Reproduce the records below exactly as they appear.

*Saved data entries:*
----------

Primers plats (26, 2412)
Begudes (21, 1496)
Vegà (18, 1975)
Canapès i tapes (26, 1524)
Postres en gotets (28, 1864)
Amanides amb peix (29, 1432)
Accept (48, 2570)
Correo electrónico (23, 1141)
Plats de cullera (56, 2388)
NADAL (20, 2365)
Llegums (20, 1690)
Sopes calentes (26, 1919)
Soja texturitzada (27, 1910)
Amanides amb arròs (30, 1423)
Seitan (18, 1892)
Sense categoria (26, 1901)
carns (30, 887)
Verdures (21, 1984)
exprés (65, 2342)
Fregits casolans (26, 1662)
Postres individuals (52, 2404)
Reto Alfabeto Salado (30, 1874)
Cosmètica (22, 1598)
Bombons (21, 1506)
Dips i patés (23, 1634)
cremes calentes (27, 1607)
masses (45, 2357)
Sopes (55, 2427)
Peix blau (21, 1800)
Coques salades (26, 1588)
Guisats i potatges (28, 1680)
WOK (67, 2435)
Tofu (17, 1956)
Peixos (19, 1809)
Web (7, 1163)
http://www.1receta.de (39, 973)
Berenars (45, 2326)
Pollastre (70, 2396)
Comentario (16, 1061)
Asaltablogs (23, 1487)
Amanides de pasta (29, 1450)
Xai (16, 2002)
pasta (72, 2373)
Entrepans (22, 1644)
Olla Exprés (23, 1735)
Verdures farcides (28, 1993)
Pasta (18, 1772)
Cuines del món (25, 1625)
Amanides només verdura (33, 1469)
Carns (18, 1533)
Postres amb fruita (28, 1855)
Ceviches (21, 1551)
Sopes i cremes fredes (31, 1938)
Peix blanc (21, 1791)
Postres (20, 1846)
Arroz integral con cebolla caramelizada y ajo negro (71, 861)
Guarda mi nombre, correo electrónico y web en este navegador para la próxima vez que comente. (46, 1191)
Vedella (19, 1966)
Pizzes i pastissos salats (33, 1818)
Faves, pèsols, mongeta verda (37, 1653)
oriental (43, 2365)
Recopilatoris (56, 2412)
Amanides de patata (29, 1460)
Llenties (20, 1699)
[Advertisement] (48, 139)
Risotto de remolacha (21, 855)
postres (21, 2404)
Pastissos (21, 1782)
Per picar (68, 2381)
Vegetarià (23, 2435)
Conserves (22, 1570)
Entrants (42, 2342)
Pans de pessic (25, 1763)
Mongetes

----------

*Exercise result:*
Primers plats (26, 2412)
Begudes (21, 1496)
Vegà (18, 1975)
Canapès i tapes (26, 1524)
Postres en gotets (28, 1864)
Amanides amb peix (29, 1432)
Accept (48, 2570)
Correo electrónico (23, 1141)
Plats de cullera (56, 2388)
NADAL (20, 2365)
Llegums (20, 1690)
Sopes calentes (26, 1919)
Soja texturitzada (27, 1910)
Amanides amb arròs (30, 1423)
Seitan (18, 1892)
Sense categoria (26, 1901)
carns (30, 887)
Verdures (21, 1984)
exprés (65, 2342)
Fregits casolans (26, 1662)
Postres individuals (52, 2404)
Reto Alfabeto Salado (30, 1874)
Cosmètica (22, 1598)
Bombons (21, 1506)
Dips i patés (23, 1634)
cremes calentes (27, 1607)
masses (45, 2357)
Sopes (55, 2427)
Peix blau (21, 1800)
Coques salades (26, 1588)
Guisats i potatges (28, 1680)
WOK (67, 2435)
Tofu (17, 1956)
Peixos (19, 1809)
Web (7, 1163)
http://www.1receta.de (39, 973)
Berenars (45, 2326)
Pollastre (70, 2396)
Comentario (16, 1061)
Asaltablogs (23, 1487)
Amanides de pasta (29, 1450)
Xai (16, 2002)
pasta (72, 2373)
Entrepans (22, 1644)
Olla Exprés (23, 1735)
Verdures farcides (28, 1993)
Pasta (18, 1772)
Cuines del món (25, 1625)
Amanides només verdura (33, 1469)
Carns (18, 1533)
Postres amb fruita (28, 1855)
Ceviches (21, 1551)
Sopes i cremes fredes (31, 1938)
Peix blanc (21, 1791)
Postres (20, 1846)
Arroz integral con cebolla caramelizada y ajo negro (71, 861)
Guarda mi nombre, correo electrónico y web en este navegador para la próxima vez que comente. (46, 1191)
Vedella (19, 1966)
Pizzes i pastissos salats (33, 1818)
Faves, pèsols, mongeta verda (37, 1653)
oriental (43, 2365)
Recopilatoris (56, 2412)
Amanides de patata (29, 1460)
Llenties (20, 1699)
[Advertisement] (48, 139)
Risotto de remolacha (21, 855)
postres (21, 2404)
Pastissos (21, 1782)
Per picar (68, 2381)
Vegetarià (23, 2435)
Conserves (22, 1570)
Entrants (42, 2342)
Pans de pessic (25, 1763)
Mongetes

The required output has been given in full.